"""

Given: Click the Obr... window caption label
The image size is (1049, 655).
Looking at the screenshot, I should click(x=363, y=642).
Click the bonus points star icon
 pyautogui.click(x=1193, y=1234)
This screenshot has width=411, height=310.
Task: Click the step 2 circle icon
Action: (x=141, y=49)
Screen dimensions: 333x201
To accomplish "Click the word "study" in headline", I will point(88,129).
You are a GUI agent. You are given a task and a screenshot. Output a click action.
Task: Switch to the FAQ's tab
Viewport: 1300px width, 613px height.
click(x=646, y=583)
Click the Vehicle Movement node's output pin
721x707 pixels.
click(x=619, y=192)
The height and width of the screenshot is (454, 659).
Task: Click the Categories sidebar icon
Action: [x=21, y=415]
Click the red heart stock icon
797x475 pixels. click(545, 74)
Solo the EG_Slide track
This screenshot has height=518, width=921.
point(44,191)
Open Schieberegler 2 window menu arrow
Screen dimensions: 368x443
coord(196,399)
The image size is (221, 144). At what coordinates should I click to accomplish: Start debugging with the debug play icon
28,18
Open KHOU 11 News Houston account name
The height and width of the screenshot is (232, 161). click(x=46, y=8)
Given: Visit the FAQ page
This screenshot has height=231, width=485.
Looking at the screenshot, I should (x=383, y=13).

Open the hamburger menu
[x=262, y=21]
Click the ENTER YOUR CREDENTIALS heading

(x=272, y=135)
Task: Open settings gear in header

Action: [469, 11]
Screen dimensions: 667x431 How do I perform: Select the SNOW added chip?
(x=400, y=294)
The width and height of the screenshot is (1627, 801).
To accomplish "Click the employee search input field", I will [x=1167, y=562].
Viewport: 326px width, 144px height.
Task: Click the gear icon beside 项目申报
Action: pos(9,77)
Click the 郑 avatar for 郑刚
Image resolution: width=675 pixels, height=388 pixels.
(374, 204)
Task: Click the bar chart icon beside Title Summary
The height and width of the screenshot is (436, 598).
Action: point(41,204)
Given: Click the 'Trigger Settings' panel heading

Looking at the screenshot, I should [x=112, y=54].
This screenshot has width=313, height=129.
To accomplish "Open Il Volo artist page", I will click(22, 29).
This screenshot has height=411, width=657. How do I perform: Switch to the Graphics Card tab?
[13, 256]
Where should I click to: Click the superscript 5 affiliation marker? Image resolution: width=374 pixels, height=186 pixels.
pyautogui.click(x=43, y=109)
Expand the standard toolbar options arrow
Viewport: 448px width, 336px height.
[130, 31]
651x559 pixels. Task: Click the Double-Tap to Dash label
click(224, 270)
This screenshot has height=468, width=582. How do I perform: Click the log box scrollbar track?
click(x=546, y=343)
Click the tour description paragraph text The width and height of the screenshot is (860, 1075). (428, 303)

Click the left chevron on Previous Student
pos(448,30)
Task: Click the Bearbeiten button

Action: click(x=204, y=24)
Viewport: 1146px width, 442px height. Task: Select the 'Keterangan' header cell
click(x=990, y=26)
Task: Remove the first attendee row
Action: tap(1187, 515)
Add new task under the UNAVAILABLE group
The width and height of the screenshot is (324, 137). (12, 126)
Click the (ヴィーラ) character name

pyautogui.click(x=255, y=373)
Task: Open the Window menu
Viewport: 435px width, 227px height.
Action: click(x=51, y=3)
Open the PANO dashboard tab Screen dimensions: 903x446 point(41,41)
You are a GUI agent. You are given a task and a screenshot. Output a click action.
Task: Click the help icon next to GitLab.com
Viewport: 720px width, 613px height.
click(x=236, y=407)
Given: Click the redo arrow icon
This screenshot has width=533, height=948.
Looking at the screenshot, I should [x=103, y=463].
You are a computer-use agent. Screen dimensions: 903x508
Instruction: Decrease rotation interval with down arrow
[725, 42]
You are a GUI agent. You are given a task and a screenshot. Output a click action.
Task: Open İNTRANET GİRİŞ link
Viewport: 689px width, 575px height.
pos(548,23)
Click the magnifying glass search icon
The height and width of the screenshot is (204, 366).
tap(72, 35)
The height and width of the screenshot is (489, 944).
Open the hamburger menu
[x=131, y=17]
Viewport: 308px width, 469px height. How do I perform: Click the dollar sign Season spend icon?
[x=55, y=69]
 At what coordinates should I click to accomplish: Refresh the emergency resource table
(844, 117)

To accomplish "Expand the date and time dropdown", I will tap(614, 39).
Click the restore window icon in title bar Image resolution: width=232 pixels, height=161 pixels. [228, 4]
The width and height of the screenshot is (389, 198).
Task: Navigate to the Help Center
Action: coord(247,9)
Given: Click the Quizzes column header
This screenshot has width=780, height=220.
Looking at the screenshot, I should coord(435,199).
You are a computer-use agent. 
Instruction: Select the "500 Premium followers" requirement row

"""

Rewrite all of the entries above so that every instance of "hamburger menu" reads "navigation menu" instead, and leave every other character unchanged.

#### The output
Given: Click the Obr... window caption label
The image size is (1049, 655).
Looking at the screenshot, I should click(x=363, y=642).
Click the bonus points star icon
 pyautogui.click(x=1193, y=1234)
This screenshot has width=411, height=310.
Task: Click the step 2 circle icon
Action: (x=141, y=49)
Screen dimensions: 333x201
To accomplish "Click the word "study" in headline", I will point(88,129).
You are a GUI agent. You are given a task and a screenshot. Output a click action.
Task: Switch to the FAQ's tab
Viewport: 1300px width, 613px height.
click(x=646, y=583)
Click the Vehicle Movement node's output pin
721x707 pixels.
click(x=619, y=192)
The height and width of the screenshot is (454, 659).
Task: Click the Categories sidebar icon
Action: [x=21, y=415]
Click the red heart stock icon
797x475 pixels. click(545, 74)
Solo the EG_Slide track
This screenshot has height=518, width=921.
point(44,191)
Open Schieberegler 2 window menu arrow
Screen dimensions: 368x443
coord(196,399)
The image size is (221, 144). At what coordinates should I click to accomplish: Start debugging with the debug play icon
28,18
Open KHOU 11 News Houston account name
The height and width of the screenshot is (232, 161). click(x=46, y=8)
Given: Visit the FAQ page
This screenshot has height=231, width=485.
Looking at the screenshot, I should (x=383, y=13).

Open the navigation menu
[x=262, y=21]
Click the ENTER YOUR CREDENTIALS heading

(x=272, y=135)
Task: Open settings gear in header

Action: [469, 11]
Screen dimensions: 667x431 How do I perform: Select the SNOW added chip?
(x=400, y=294)
The width and height of the screenshot is (1627, 801).
To accomplish "Click the employee search input field", I will [x=1167, y=562].
Viewport: 326px width, 144px height.
Task: Click the gear icon beside 项目申报
Action: pos(9,77)
Click the 郑 avatar for 郑刚
Image resolution: width=675 pixels, height=388 pixels.
(374, 204)
Task: Click the bar chart icon beside Title Summary
The height and width of the screenshot is (436, 598).
Action: point(41,204)
Given: Click the 'Trigger Settings' panel heading

Looking at the screenshot, I should [x=112, y=54].
This screenshot has width=313, height=129.
To accomplish "Open Il Volo artist page", I will click(22, 29).
This screenshot has height=411, width=657. How do I perform: Switch to the Graphics Card tab?
[13, 256]
Where should I click to: Click the superscript 5 affiliation marker? Image resolution: width=374 pixels, height=186 pixels.
pyautogui.click(x=43, y=109)
Expand the standard toolbar options arrow
Viewport: 448px width, 336px height.
[130, 31]
651x559 pixels. Task: Click the Double-Tap to Dash label
click(224, 270)
This screenshot has height=468, width=582. How do I perform: Click the log box scrollbar track?
click(x=546, y=343)
Click the tour description paragraph text The width and height of the screenshot is (860, 1075). (428, 303)

Click the left chevron on Previous Student
pos(448,30)
Task: Click the Bearbeiten button

Action: click(x=204, y=24)
Viewport: 1146px width, 442px height. Task: Select the 'Keterangan' header cell
click(x=990, y=26)
Task: Remove the first attendee row
Action: tap(1187, 515)
Add new task under the UNAVAILABLE group
The width and height of the screenshot is (324, 137). (12, 126)
Click the (ヴィーラ) character name

pyautogui.click(x=255, y=373)
Task: Open the Window menu
Viewport: 435px width, 227px height.
Action: click(x=51, y=3)
Open the PANO dashboard tab Screen dimensions: 903x446 point(41,41)
You are a GUI agent. You are given a task and a screenshot. Output a click action.
Task: Click the help icon next to GitLab.com
Viewport: 720px width, 613px height.
click(x=236, y=407)
Given: Click the redo arrow icon
This screenshot has width=533, height=948.
Looking at the screenshot, I should [x=103, y=463].
You are a computer-use agent. Screen dimensions: 903x508
Instruction: Decrease rotation interval with down arrow
[725, 42]
You are a GUI agent. You are given a task and a screenshot. Output a click action.
Task: Open İNTRANET GİRİŞ link
Viewport: 689px width, 575px height.
pos(548,23)
Click the magnifying glass search icon
The height and width of the screenshot is (204, 366).
tap(72, 35)
The height and width of the screenshot is (489, 944).
Open the navigation menu
[x=131, y=17]
Viewport: 308px width, 469px height. How do I perform: Click the dollar sign Season spend icon?
[x=55, y=69]
 At what coordinates should I click to accomplish: Refresh the emergency resource table
(844, 117)

To accomplish "Expand the date and time dropdown", I will tap(614, 39).
Click the restore window icon in title bar Image resolution: width=232 pixels, height=161 pixels. [228, 4]
The width and height of the screenshot is (389, 198).
Task: Navigate to the Help Center
Action: coord(247,9)
Given: Click the Quizzes column header
This screenshot has width=780, height=220.
Looking at the screenshot, I should coord(435,199).
You are a computer-use agent. 
Instruction: Select the "500 Premium followers" requirement row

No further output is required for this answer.